# MATERIAL PROVIDED
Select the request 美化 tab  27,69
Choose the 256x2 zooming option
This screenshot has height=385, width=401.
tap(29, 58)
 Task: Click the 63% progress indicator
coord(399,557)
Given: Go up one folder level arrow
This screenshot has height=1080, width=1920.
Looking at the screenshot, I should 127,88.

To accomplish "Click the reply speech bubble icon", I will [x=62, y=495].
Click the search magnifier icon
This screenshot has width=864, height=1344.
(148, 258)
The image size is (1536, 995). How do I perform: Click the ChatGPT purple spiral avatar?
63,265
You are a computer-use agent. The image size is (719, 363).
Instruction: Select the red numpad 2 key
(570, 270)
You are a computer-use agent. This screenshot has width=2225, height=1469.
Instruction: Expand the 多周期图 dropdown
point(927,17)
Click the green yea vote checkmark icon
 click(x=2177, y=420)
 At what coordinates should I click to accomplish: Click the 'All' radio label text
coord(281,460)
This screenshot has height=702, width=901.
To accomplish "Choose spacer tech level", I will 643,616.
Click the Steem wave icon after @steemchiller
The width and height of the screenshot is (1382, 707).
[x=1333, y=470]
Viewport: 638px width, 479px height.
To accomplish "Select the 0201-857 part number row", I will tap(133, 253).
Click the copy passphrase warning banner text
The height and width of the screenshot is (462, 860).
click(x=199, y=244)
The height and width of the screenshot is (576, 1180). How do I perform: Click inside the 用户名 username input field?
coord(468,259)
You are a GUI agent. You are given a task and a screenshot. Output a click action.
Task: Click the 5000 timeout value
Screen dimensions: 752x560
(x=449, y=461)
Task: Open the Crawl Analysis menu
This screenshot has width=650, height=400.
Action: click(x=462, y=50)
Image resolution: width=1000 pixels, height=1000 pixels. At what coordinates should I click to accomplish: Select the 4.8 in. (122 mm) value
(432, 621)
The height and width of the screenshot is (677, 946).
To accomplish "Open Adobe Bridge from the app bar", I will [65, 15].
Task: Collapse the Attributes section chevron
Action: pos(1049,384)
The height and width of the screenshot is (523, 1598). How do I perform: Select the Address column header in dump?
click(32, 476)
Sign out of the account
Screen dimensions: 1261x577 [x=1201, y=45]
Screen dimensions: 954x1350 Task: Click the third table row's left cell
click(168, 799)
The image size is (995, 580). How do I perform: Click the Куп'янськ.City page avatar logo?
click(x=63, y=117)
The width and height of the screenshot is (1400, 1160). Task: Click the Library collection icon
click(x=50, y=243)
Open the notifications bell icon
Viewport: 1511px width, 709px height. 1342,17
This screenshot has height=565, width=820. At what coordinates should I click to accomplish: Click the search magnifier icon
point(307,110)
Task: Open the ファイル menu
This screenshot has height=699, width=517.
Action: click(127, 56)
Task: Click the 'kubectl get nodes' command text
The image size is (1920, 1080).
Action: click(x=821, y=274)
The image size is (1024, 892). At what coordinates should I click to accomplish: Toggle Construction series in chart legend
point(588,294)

# EXERCISE
Every record is to be repeated exactly as it stands above.

# TASK ANSWER
Select the request 美化 tab  27,69
Choose the 256x2 zooming option
This screenshot has height=385, width=401.
tap(29, 58)
 Task: Click the 63% progress indicator
coord(399,557)
Given: Go up one folder level arrow
This screenshot has height=1080, width=1920.
Looking at the screenshot, I should 127,88.

To accomplish "Click the reply speech bubble icon", I will [x=62, y=495].
Click the search magnifier icon
This screenshot has width=864, height=1344.
(148, 258)
The image size is (1536, 995). How do I perform: Click the ChatGPT purple spiral avatar?
63,265
You are a computer-use agent. The image size is (719, 363).
Instruction: Select the red numpad 2 key
(570, 270)
You are a computer-use agent. This screenshot has width=2225, height=1469.
Instruction: Expand the 多周期图 dropdown
point(927,17)
Click the green yea vote checkmark icon
 click(x=2177, y=420)
 At what coordinates should I click to accomplish: Click the 'All' radio label text
coord(281,460)
This screenshot has height=702, width=901.
To accomplish "Choose spacer tech level", I will 643,616.
Click the Steem wave icon after @steemchiller
The width and height of the screenshot is (1382, 707).
[x=1333, y=470]
Viewport: 638px width, 479px height.
To accomplish "Select the 0201-857 part number row", I will tap(133, 253).
Click the copy passphrase warning banner text
The height and width of the screenshot is (462, 860).
click(x=199, y=244)
The height and width of the screenshot is (576, 1180). How do I perform: Click inside the 用户名 username input field?
coord(468,259)
You are a GUI agent. You are given a task and a screenshot. Output a click action.
Task: Click the 5000 timeout value
Screen dimensions: 752x560
(x=449, y=461)
Task: Open the Crawl Analysis menu
This screenshot has width=650, height=400.
Action: click(x=462, y=50)
Image resolution: width=1000 pixels, height=1000 pixels. At what coordinates should I click to accomplish: Select the 4.8 in. (122 mm) value
(432, 621)
The height and width of the screenshot is (677, 946).
To accomplish "Open Adobe Bridge from the app bar", I will [65, 15].
Task: Collapse the Attributes section chevron
Action: pos(1049,384)
The height and width of the screenshot is (523, 1598). How do I perform: Select the Address column header in dump?
click(32, 476)
Sign out of the account
Screen dimensions: 1261x577 [x=1201, y=45]
Screen dimensions: 954x1350 Task: Click the third table row's left cell
click(168, 799)
The image size is (995, 580). How do I perform: Click the Куп'янськ.City page avatar logo?
click(x=63, y=117)
The width and height of the screenshot is (1400, 1160). Task: Click the Library collection icon
click(x=50, y=243)
Open the notifications bell icon
Viewport: 1511px width, 709px height. 1342,17
This screenshot has height=565, width=820. At what coordinates should I click to accomplish: Click the search magnifier icon
point(307,110)
Task: Open the ファイル menu
This screenshot has height=699, width=517.
Action: click(127, 56)
Task: Click the 'kubectl get nodes' command text
The image size is (1920, 1080).
Action: click(x=821, y=274)
The image size is (1024, 892). At what coordinates should I click to accomplish: Toggle Construction series in chart legend
point(588,294)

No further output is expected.